Check each line of the records below and collect those that include the word "computer".

Recorded information: Begin

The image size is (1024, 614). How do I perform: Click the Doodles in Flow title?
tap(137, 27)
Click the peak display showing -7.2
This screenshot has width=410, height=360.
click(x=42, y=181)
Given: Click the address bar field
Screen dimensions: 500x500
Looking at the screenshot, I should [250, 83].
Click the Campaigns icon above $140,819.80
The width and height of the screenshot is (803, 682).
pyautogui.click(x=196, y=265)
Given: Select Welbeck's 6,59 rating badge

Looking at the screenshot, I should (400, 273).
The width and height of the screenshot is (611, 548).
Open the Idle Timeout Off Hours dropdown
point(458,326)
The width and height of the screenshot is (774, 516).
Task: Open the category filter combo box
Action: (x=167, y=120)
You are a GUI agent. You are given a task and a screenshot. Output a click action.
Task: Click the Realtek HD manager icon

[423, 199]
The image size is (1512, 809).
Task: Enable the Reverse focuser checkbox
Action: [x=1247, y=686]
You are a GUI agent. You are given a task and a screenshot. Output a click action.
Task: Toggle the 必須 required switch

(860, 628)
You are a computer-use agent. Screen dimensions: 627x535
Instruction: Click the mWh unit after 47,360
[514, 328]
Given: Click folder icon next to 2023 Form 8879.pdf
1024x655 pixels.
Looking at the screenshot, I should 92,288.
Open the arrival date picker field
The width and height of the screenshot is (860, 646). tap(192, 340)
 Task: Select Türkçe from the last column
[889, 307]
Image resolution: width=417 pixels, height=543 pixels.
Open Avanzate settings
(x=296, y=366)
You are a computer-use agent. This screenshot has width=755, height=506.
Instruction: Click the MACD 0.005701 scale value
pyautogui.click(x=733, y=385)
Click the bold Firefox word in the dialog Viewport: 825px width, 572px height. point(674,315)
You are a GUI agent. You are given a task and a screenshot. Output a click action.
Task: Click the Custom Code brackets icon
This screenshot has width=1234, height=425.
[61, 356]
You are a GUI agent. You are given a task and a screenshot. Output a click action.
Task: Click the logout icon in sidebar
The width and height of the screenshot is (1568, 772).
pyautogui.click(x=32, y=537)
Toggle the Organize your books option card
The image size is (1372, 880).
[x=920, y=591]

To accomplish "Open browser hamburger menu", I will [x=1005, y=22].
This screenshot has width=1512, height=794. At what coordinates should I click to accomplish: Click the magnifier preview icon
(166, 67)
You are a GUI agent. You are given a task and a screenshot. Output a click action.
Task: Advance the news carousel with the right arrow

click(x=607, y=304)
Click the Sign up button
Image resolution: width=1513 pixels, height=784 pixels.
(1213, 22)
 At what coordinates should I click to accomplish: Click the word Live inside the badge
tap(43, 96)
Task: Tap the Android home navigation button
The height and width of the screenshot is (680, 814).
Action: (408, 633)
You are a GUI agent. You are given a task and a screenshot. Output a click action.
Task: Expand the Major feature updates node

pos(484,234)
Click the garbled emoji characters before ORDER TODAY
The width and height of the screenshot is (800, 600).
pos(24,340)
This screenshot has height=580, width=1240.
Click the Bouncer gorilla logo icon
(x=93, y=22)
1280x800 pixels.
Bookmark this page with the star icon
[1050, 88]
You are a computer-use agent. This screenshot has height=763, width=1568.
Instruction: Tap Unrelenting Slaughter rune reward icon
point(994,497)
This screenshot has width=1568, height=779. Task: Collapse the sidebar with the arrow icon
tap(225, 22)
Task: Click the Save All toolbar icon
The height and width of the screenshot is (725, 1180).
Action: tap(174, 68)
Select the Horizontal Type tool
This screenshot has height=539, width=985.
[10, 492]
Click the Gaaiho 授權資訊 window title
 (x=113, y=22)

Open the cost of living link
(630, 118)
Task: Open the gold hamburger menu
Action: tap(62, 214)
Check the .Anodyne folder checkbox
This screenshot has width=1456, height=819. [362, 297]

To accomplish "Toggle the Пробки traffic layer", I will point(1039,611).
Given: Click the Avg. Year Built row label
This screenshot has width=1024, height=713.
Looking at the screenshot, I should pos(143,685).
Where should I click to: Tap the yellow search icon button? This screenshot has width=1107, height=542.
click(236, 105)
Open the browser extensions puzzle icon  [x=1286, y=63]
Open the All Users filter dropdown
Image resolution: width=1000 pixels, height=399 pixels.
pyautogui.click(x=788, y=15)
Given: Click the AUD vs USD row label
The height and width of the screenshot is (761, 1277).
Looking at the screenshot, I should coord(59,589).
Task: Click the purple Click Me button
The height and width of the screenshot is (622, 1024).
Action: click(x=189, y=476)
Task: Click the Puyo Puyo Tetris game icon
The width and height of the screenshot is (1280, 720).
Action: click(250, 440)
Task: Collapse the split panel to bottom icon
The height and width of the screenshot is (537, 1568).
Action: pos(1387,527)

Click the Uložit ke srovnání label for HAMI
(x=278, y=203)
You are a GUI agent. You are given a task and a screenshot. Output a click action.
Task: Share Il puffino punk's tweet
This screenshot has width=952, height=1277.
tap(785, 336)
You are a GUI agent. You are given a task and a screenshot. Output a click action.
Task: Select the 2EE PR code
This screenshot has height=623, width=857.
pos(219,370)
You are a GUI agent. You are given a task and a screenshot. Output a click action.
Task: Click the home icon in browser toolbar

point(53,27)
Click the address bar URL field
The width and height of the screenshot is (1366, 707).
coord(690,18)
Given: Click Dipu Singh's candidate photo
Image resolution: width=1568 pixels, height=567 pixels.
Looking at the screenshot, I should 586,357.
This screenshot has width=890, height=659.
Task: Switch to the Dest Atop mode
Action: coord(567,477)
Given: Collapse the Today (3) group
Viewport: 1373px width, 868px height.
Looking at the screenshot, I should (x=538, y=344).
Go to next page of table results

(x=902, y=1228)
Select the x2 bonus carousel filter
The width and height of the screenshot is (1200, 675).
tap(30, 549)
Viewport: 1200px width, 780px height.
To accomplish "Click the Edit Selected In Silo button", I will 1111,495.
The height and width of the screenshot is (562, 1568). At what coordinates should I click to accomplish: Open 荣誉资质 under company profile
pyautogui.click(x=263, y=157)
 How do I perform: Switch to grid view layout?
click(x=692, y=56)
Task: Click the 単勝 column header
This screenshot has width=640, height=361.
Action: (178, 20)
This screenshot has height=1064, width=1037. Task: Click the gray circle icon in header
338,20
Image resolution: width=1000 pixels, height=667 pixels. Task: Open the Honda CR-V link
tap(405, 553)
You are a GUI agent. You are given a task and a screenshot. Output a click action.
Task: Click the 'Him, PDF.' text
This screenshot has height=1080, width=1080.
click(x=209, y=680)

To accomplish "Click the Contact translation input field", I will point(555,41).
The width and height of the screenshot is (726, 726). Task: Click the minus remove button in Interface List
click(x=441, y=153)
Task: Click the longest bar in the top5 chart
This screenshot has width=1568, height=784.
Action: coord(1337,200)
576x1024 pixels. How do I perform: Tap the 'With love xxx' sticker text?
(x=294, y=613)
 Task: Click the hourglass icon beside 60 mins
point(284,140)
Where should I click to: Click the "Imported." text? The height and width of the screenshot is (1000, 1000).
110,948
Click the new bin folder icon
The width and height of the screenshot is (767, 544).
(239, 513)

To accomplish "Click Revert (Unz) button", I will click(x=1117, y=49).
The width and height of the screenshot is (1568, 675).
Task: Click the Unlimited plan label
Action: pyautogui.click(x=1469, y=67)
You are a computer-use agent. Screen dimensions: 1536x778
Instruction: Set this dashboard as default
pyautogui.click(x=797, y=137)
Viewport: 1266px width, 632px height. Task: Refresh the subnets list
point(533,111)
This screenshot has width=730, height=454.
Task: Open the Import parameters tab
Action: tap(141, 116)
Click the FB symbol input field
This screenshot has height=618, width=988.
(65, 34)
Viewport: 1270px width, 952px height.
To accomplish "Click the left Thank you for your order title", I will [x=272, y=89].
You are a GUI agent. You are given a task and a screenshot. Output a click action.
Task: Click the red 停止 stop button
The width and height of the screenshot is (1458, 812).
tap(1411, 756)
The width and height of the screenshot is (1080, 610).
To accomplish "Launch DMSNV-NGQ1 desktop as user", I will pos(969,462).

Recorded information: End

**Solution to the problem**
You are a computer-use agent. Screen dimensions: 627x535
You are a computer-use agent. This screenshot has width=755, height=506.
You are a computer-use agent. This screenshot has height=763, width=1568.
You are a computer-use agent. Screen dimensions: 1536x778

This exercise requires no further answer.